* EXTRAIT
◇ ◇ ◇ ◇
La licence Far Cry est de retour et déroge cette fois-ci un peu à la règle puisque vous n’allez pas jouer le rôle d’un méqueton lambda paumé sur une île remplie de cinglés. Au lieu de ça, Ubisoft choisit le contrepied et vous voilà officier des forces de l’ordre au nord-ouest des États-Unis, dans cet État qu’on appelle le Montana, et plus précisément à Hope County, recoin grouillant d’illustres tarés.
Tout le monde ne peut pas être Chuck Norris
Le scénario de Far Cry 5 s’inscrit dans la droite lignée de ses grands frères : une secte fanatique a pris le contrôle de Hope County et fait grossir les rangs de ses fidèles via une drogue qu’elle appelle la “Grâce“. Bien évidemment, les habitants du coin s’en retrouvent un peu bouleversés et craignent pour leur vie, c’est là que vous intervenez.
C’est également là qu’intervient la première grosse incohérence du scénario. Un comté entier est envahi par des tarés armés jusqu’aux dents – en plus une bonne moitié ne portent même pas de t-shirt – et une équipe colossale de… 4 personnes !? est envoyée pour arrêter leur chef en plein cœur de leur territoire. Opération militaire de génie.
Bien évidemment, ça se passe mal. Bien évidemment, vous êtes le seul à voir la chance vous sourire quand un survivaliste du coin vous récupère et vous permet de démarrer un mouvement local de résistance. Au passage, je me demande encore pourquoi nous n’appelons tout simplement pas des renforts – le FBI, la CIA, Trumpinou, que sais-je ? – une fois à l’abri et avec moult moyens de communication à disposition, aurais-je loupé quelque chose ?
◇ ◇ ◇ ◇
* DONNÉES BRUTES
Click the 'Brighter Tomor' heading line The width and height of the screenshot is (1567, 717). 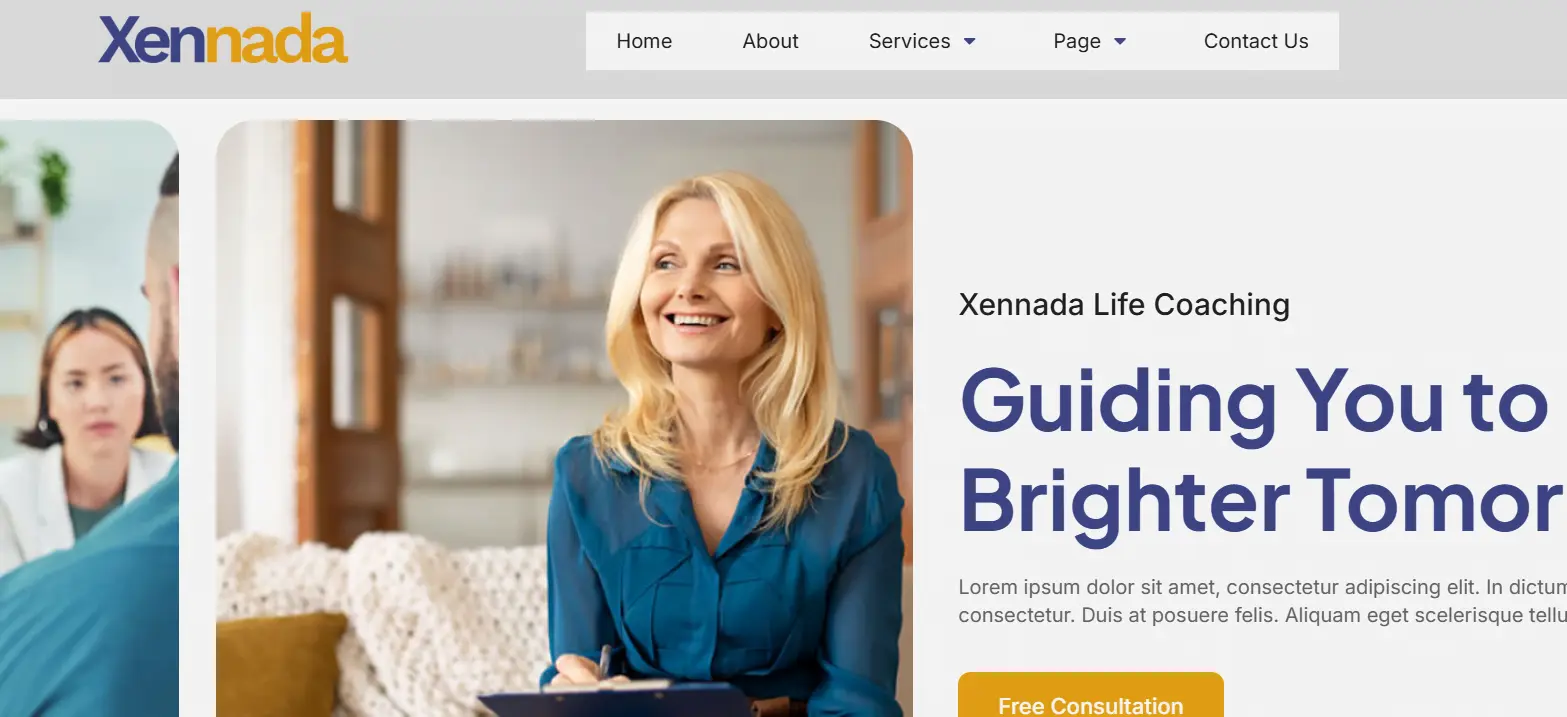coord(1263,501)
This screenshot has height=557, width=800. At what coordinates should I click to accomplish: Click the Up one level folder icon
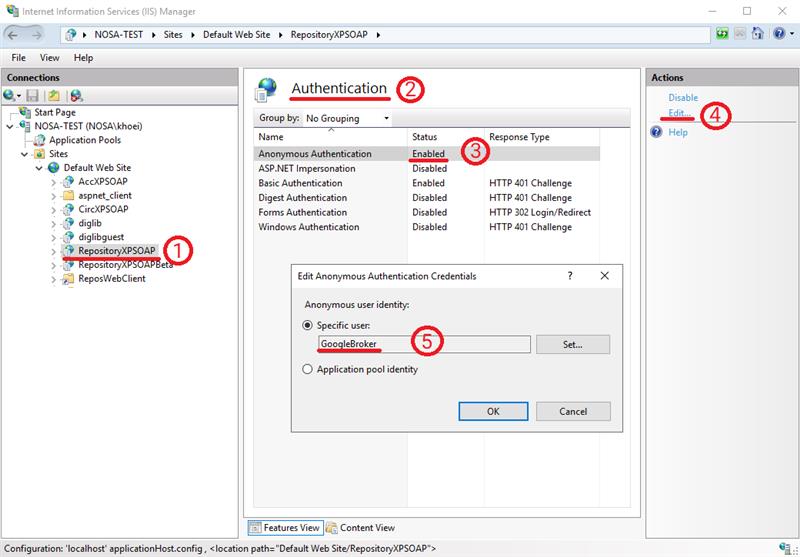click(x=54, y=96)
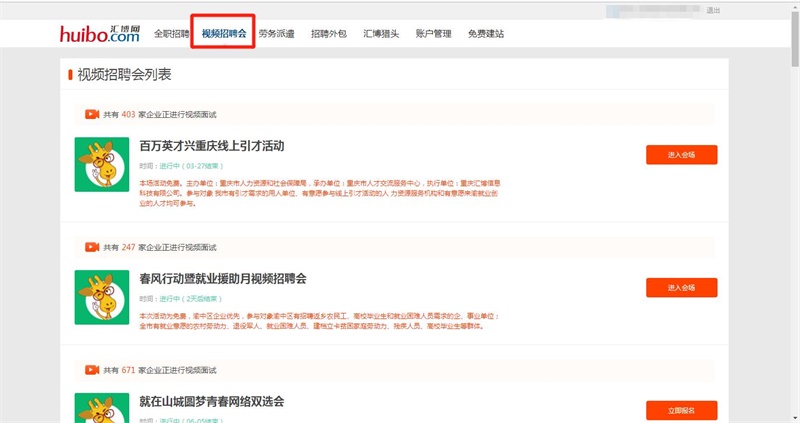Click the 免费建站 navigation item
Viewport: 800px width, 423px height.
(486, 33)
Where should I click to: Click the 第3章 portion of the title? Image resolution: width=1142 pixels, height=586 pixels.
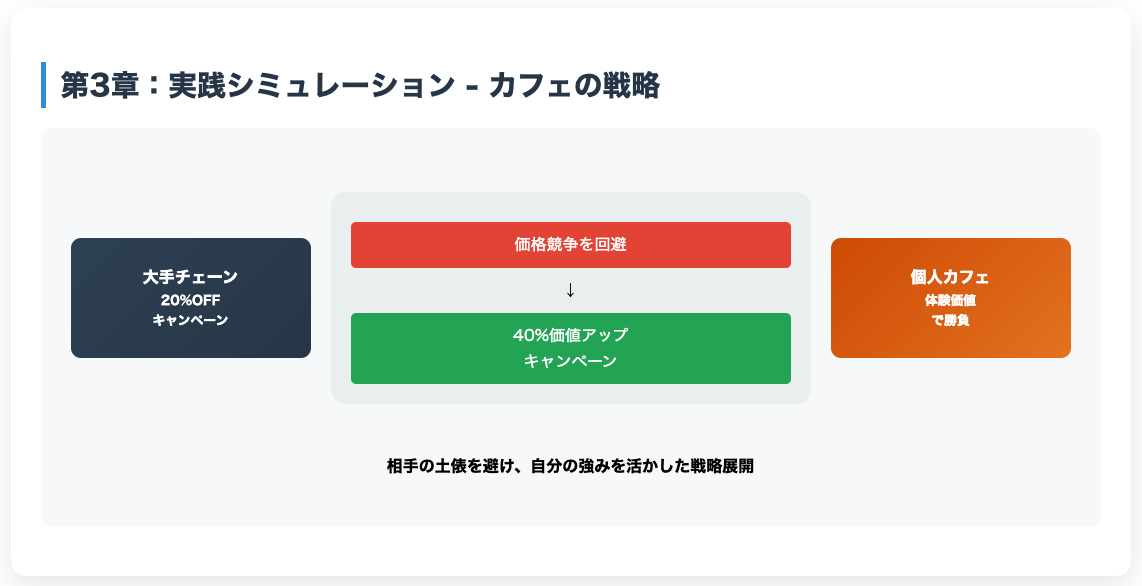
◇ ◇ ◇ ◇
* TRAVAIL DEMANDÉ
Recopiez mot pour mot le passage de la critique de Far Cry 5 qui s'ouvre sur les mots contenant « C’est également là » et se ferme sur « quelque chose ? ».

* TÂCHE ACCOMPLIE
C’est également là qu’intervient la première grosse incohérence du scénario. Un comté entier est envahi par des tarés armés jusqu’aux dents – en plus une bonne moitié ne portent même pas de t-shirt – et une équipe colossale de… 4 personnes !? est envoyée pour arrêter leur chef en plein cœur de leur territoire. Opération militaire de génie.
Bien évidemment, ça se passe mal. Bien évidemment, vous êtes le seul à voir la chance vous sourire quand un survivaliste du coin vous récupère et vous permet de démarrer un mouvement local de résistance. Au passage, je me demande encore pourquoi nous n’appelons tout simplement pas des renforts – le FBI, la CIA, Trumpinou, que sais-je ? – une fois à l’abri et avec moult moyens de communication à disposition, aurais-je loupé quelque chose ?